La logique est implacable ! Quand on ne cadre aucun tir, on ne peut pas gagner. Contre Montpellier, le manque de verticalité était criant, les joueurs se contentant de faire de belles passes au sol pour son partenaire de gauche ou de droite. Statistiquement, c’est magnifique puisqu’on frôle les 90% de passes réussies. Aujourd’hui, même match, sauf que les passes latérales étaient quand même ratées ! Bon, là, on ne peut plus rien faire. Pour une fois, je vais parler à la première personne. D’habitude, il me faut une feuille recto-verso minimum pour prendre en note tout ce que je vois, tout ce que j’essaie d’analyser sur ce que je vois. Mais là, après le jaune de Rolan (35e), je me suis contenté de tenir entre mes mains ma tête, à baisser les yeux, à souffler, à pestiférer… Du coup, une demi-page utilisée. Pour en revenir au jeu, il n’y a rien à dire… Vraiment rien. Comme le dirait le youtuber Jhon Rachid, « tu mets des roues ça fait un skateboard ». Franchement, on n’en est pas loin. Et Ajaccio, de son côté, a joué crânement sa chance. Larbi en point d’orgue, qui s’est joué deux fois de notre défense, la première fois, servi sur un plateau (44e) par un Gajic (27% de passes réussies… !) des grands soirs, la deuxième fois, à la suite d’un petit raid conclu par un extérieur du droit (68e), seulement quatre minutes après l’expulsion sévère de Filippi (64e).

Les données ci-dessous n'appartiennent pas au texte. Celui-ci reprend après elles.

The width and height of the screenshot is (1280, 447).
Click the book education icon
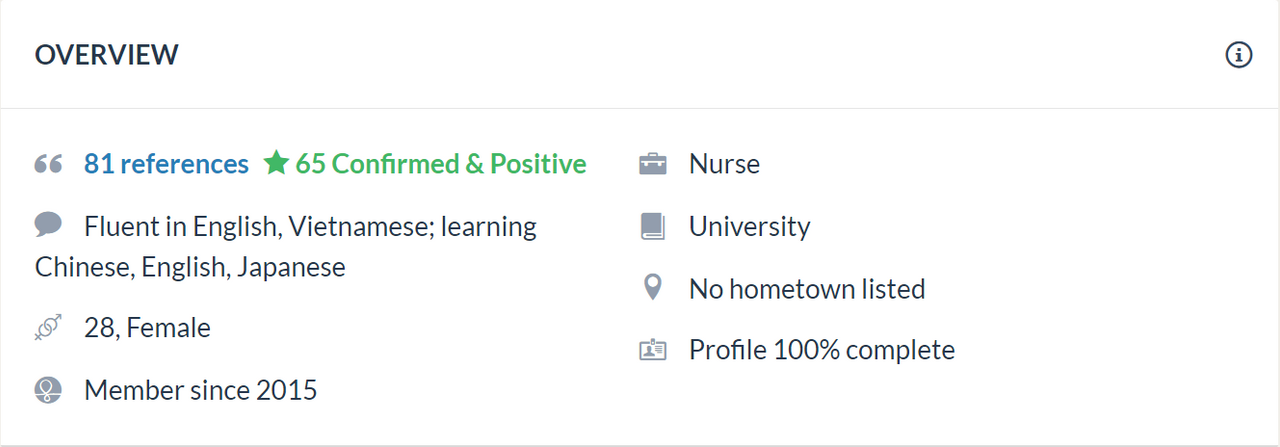click(x=652, y=226)
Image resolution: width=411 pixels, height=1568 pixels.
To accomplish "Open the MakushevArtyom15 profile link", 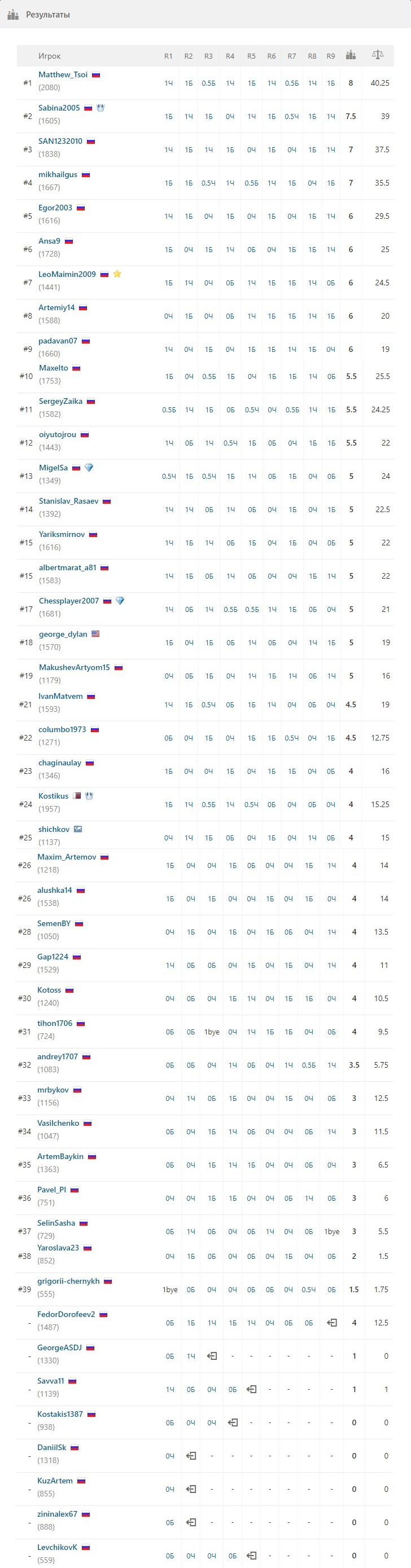I will coord(75,667).
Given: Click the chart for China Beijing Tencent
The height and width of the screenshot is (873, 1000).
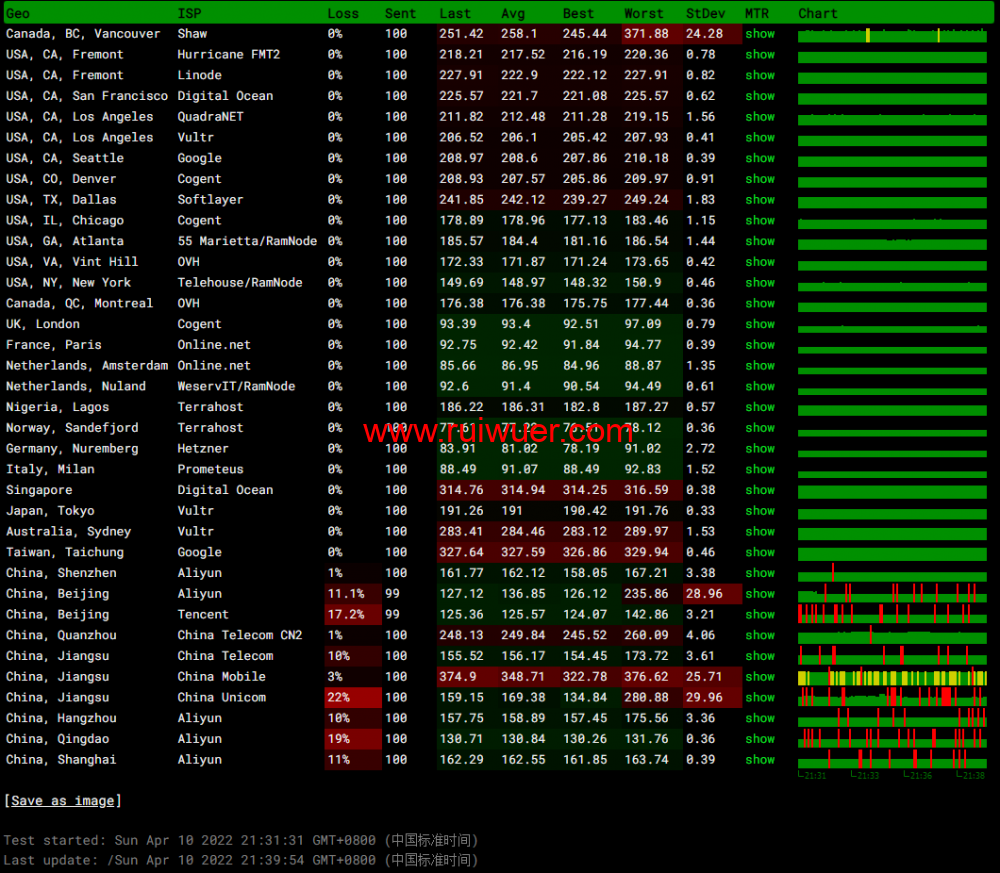Looking at the screenshot, I should pyautogui.click(x=892, y=615).
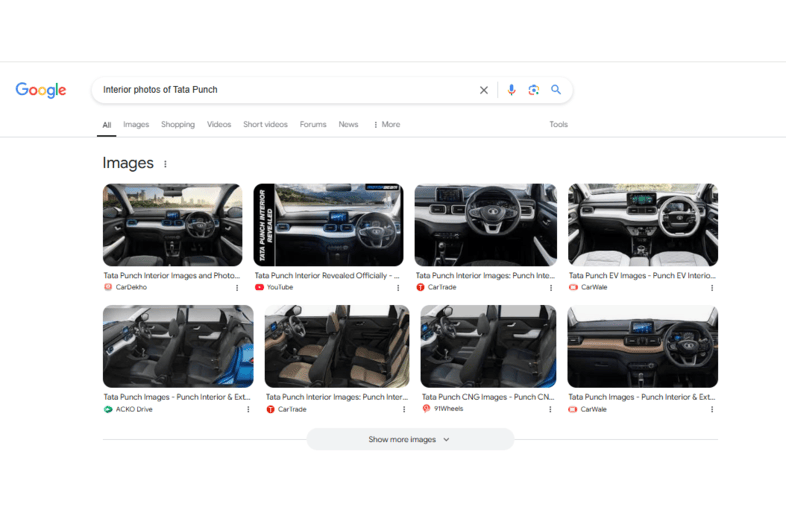Open three-dot menu for CarDekho result
This screenshot has height=515, width=786.
[x=237, y=288]
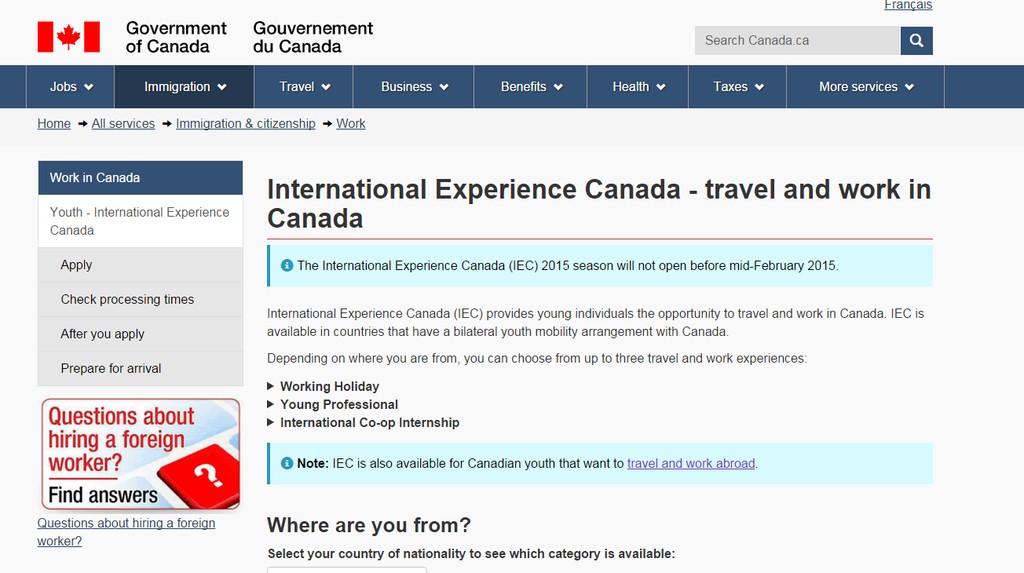
Task: Open the Taxes menu
Action: 738,87
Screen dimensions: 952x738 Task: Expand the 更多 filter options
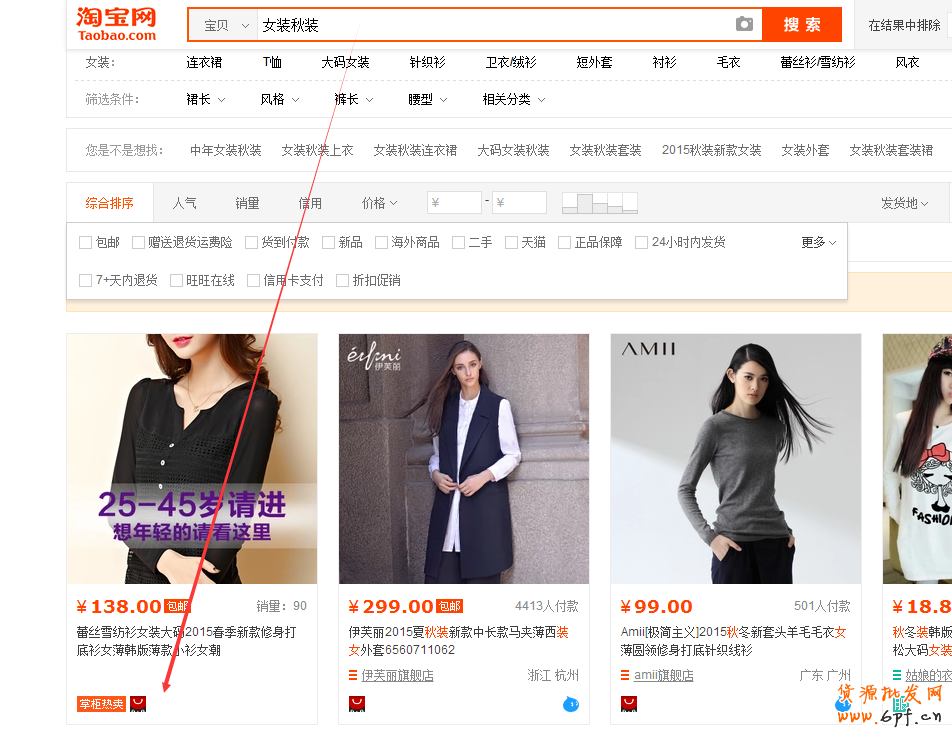click(x=818, y=242)
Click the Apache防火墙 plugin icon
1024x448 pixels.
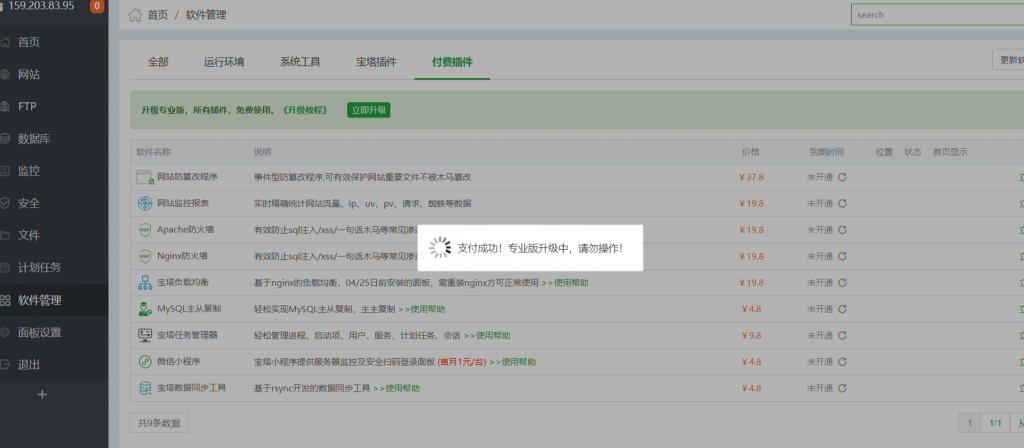pos(144,229)
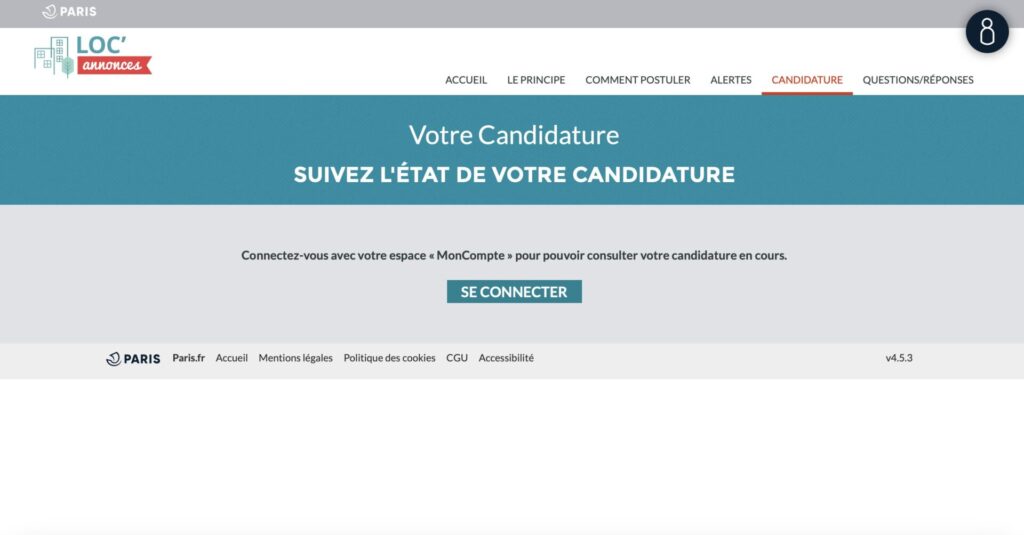
Task: Open the Questions/Réponses page
Action: pos(918,80)
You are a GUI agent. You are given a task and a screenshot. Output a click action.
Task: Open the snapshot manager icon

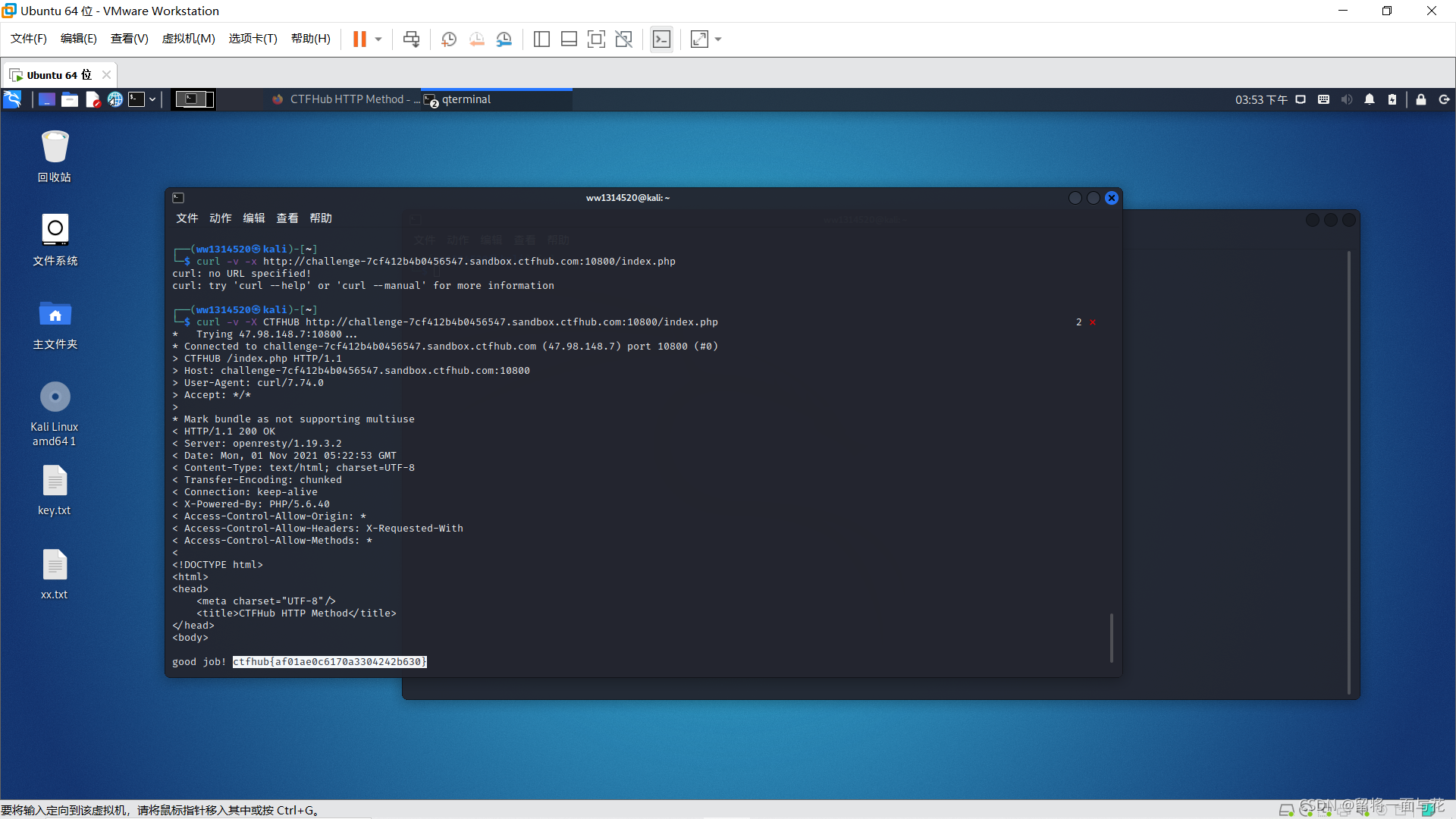[x=504, y=39]
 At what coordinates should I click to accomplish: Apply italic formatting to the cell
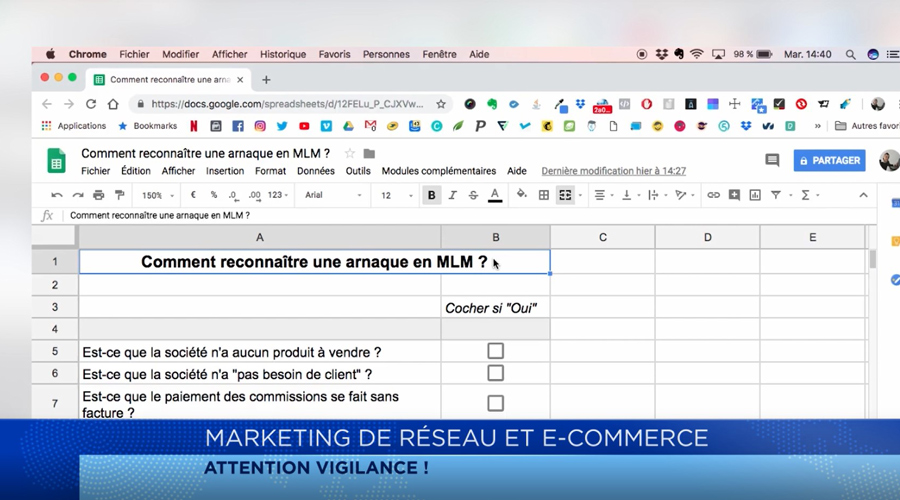coord(453,195)
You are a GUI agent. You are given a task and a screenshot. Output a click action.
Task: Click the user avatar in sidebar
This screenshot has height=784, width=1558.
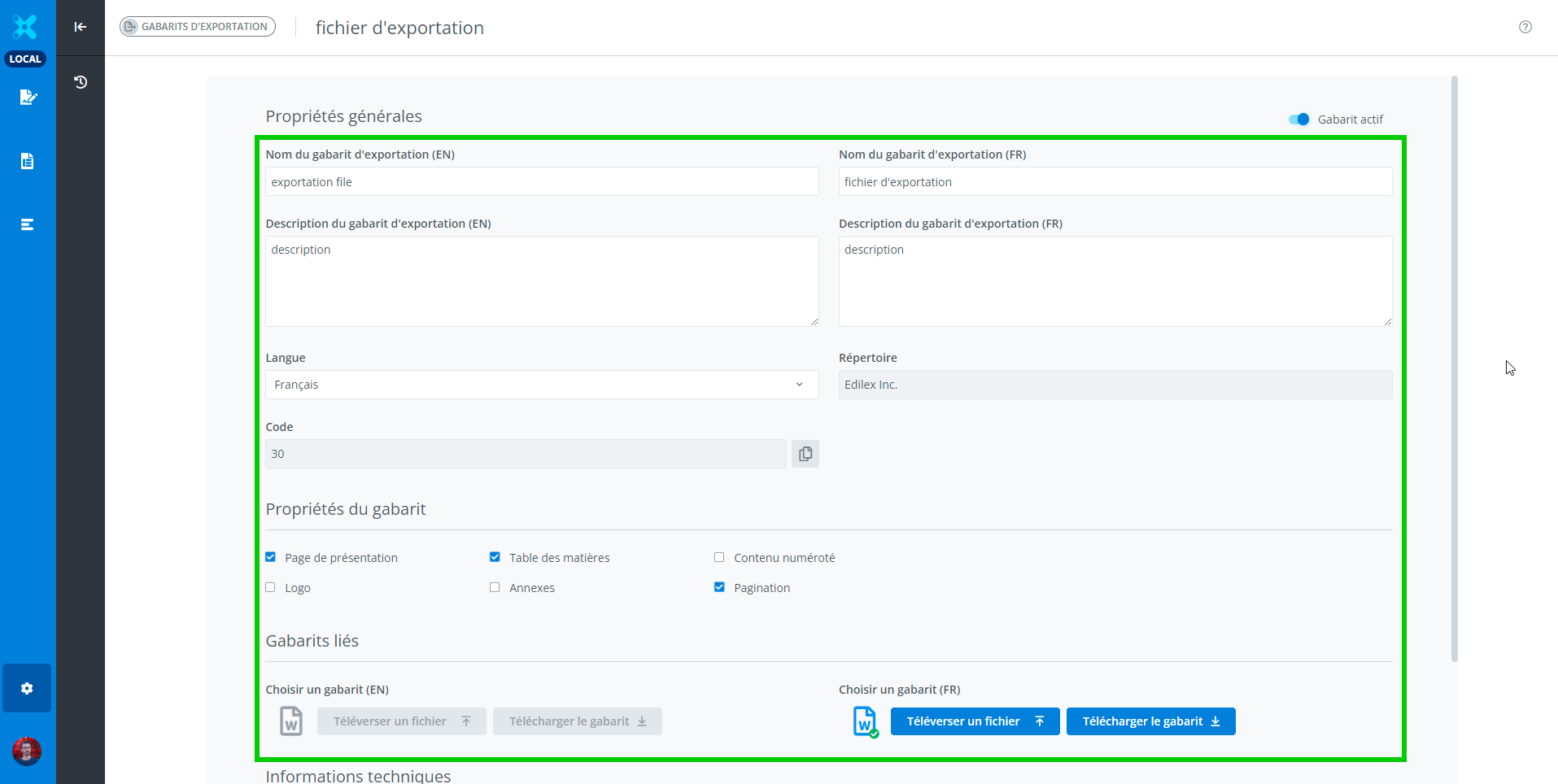click(27, 751)
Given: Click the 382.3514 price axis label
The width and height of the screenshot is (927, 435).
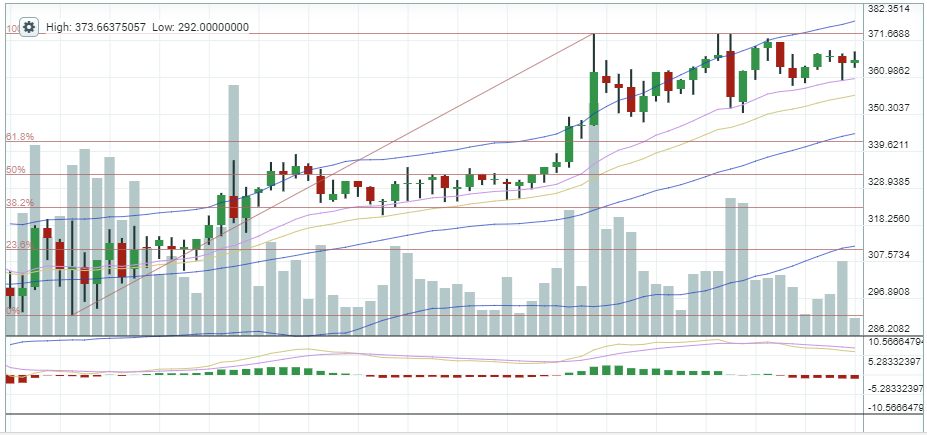Looking at the screenshot, I should [x=888, y=8].
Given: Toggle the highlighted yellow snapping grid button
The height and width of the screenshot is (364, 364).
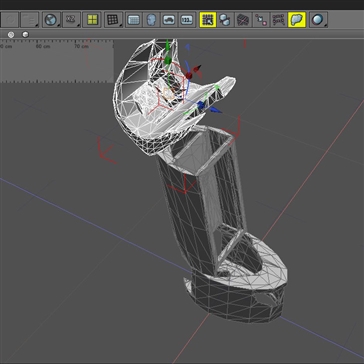Looking at the screenshot, I should coord(208,20).
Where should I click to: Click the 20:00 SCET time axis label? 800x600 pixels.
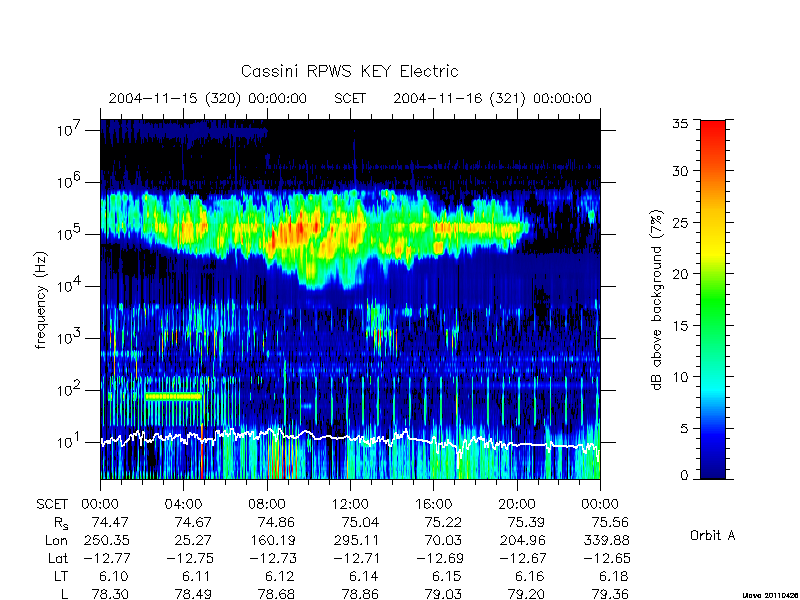click(516, 504)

Il y avait une équipe qui en voulait, l’autre qui avait le trouillomètre au degré maximal. Au classement, les Girondins se retrouvent 13e.

Voilà, il n’y a pas grand chose à rajouter. Willy Sagnol, prostré sur son banc tout le match, doit bien se demander comment se dépêtrer de cette situation mal embarquée. Jean-Louis Triaud lui, va pousser une énième gueulante inutile dans la presse pour essayer de réveiller des joueurs sous morphine. Et qu’aucun joueur ne balance un « Un bon match de merde » sur les réseaux sociaux parce qu’à Bordeaux, nous sommes les rois de la com’, mais quand il s’agit de jouer en équipe pour gagner des matchs, tout le monde disparaît. Ça ne sert plus à rien de se réveiller, à notre échelon il faut une naissance, qu’une équipe naisse. Parce que là, c’est du grand n’importe quoi.